■ TEXT PROVIDED:

===============

E Ink’s speed problems mean that it can never display video, either. And, of course, it can’t display color. Last month, Jeff Bezos, Amazon’s chief executive, responded to this point this way: “You are not going to improve Hemingway by adding video snippets.” Yes, but color and video may well improve a new era of livelier e-books.

Still, Amazon has clearly put a lot of time into refining the new Kindle’s E Ink screen. The background gray is a few shades lighter than on any other reader, producing much better contrast behind the black text.

In the world of copy-protected e-books, choosing a reader is a particularly momentous decision. You’re not just buying a portable reader. You’re also committing to a particular online e-book store, since in general, each company’s e-books don’t work on other companies’ readers. (The one exception: Sony and the Nook use the same copy-protection scheme.) Even on the new Kindle, you can’t read nonprotected books in the popular ePub format, as you can on its rivals.

(However, Amazon and Barnes & Noble each offer excellent reader programs for Mac, Windows, iPhone, iPad and Android; in other words, you don’t actually have to buy a Kindle or a Nook to read those companies’ e-books. Buy a book once, read it on all your gadgets. Kindle books even wirelessly sync up, so each gadget remembers where you stopped — a feature that’s still on the Nook’s to-do list.)

Fortunately, the online stores are all pretty good (except Apple’s, whose book selection is still puny). The pricing seems to have evened out, too; in general, Amazon, Barnes & Noble and Sony have exactly the same prices for New York Times best sellers. Sadly, lots of them are now $13, up from the flat $10 that Amazon used to charge for all best sellers.

Those prices seem high. The fact that e-books involve no printing, binding, shipping, distributing or taking back and shredding unsold copies ought to save you something. And it’s outrageous that you can’t sell or even give away an e-book when you’re finished with it. You paid for it; why shouldn’t you be allowed to pass it on? (End of rant.)

The new Kindle’s nonremovable storage now holds twice as many books: 3,500 of them, which should just about cover your next flight delay. The tiny joystick has been replaced by cellphone-like four-way control buttons, and the page-turn Forward and Back buttons, which flank both edges, are silent now, for the benefit of sleeping spouses. And the new Kindle handles PDF documents much better now; you can even add notes to them and magnify them.

===============

■ PROBLEM REQUIREMENTS: Can you print, word for word, the part of the Kindle review above that opens with the words containing "(However, Amazon and" and closes with "all best sellers."?

===============

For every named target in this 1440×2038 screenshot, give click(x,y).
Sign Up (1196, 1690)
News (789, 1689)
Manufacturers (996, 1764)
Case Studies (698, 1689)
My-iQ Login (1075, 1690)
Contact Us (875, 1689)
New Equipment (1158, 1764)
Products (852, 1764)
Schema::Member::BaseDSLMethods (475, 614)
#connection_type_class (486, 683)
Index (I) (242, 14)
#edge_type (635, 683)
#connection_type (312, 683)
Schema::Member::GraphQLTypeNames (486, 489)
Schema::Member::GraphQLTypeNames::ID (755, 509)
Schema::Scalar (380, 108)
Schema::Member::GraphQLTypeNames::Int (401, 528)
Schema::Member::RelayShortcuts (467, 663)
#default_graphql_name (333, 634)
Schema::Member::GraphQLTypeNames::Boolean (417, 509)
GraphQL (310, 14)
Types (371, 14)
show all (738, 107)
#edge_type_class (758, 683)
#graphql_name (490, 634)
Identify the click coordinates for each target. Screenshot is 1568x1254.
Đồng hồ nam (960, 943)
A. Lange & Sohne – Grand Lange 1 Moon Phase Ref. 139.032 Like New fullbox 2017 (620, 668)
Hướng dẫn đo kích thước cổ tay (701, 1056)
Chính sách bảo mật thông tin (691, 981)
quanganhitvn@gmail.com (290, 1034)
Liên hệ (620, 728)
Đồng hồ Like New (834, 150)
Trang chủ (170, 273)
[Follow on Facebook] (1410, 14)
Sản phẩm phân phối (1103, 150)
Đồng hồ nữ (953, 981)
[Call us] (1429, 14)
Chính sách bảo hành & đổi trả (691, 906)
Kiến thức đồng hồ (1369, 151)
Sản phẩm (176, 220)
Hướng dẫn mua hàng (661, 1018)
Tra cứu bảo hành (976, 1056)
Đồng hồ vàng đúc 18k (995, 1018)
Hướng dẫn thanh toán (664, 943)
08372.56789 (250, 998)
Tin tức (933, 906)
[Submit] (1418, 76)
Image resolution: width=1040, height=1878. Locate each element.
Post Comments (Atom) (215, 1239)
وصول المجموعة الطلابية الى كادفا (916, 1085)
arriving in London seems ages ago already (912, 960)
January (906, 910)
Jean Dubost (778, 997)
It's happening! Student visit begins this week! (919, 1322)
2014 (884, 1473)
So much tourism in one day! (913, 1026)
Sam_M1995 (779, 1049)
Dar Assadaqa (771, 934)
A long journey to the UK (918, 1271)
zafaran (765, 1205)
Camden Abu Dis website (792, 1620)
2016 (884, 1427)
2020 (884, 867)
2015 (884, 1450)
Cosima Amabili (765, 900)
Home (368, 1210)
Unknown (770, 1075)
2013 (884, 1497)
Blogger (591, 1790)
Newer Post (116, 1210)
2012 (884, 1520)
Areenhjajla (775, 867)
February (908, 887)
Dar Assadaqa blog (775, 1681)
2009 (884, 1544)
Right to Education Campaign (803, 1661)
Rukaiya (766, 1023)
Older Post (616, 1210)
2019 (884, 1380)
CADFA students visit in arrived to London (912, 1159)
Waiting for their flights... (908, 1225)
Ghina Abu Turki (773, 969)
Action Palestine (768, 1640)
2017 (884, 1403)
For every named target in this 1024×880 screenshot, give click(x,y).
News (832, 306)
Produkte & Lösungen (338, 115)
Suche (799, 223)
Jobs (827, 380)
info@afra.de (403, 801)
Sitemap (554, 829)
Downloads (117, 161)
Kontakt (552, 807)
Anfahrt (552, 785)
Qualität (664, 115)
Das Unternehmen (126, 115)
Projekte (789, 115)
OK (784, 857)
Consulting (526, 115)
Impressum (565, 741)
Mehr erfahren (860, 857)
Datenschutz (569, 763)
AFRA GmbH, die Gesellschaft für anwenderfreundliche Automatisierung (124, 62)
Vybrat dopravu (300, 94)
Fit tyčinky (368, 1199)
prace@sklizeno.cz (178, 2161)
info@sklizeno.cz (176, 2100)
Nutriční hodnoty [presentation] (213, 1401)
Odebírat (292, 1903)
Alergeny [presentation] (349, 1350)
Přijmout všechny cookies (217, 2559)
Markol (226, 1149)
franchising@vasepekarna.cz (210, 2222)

===============

■ RESPONSE TO THE TASK:
(However, Amazon and Barnes & Noble each offer excellent reader programs for Mac, Windows, iPhone, iPad and Android; in other words, you don’t actually have to buy a Kindle or a Nook to read those companies’ e-books. Buy a book once, read it on all your gadgets. Kindle books even wirelessly sync up, so each gadget remembers where you stopped — a feature that’s still on the Nook’s to-do list.)

Fortunately, the online stores are all pretty good (except Apple’s, whose book selection is still puny). The pricing seems to have evened out, too; in general, Amazon, Barnes & Noble and Sony have exactly the same prices for New York Times best sellers. Sadly, lots of them are now $13, up from the flat $10 that Amazon used to charge for all best sellers.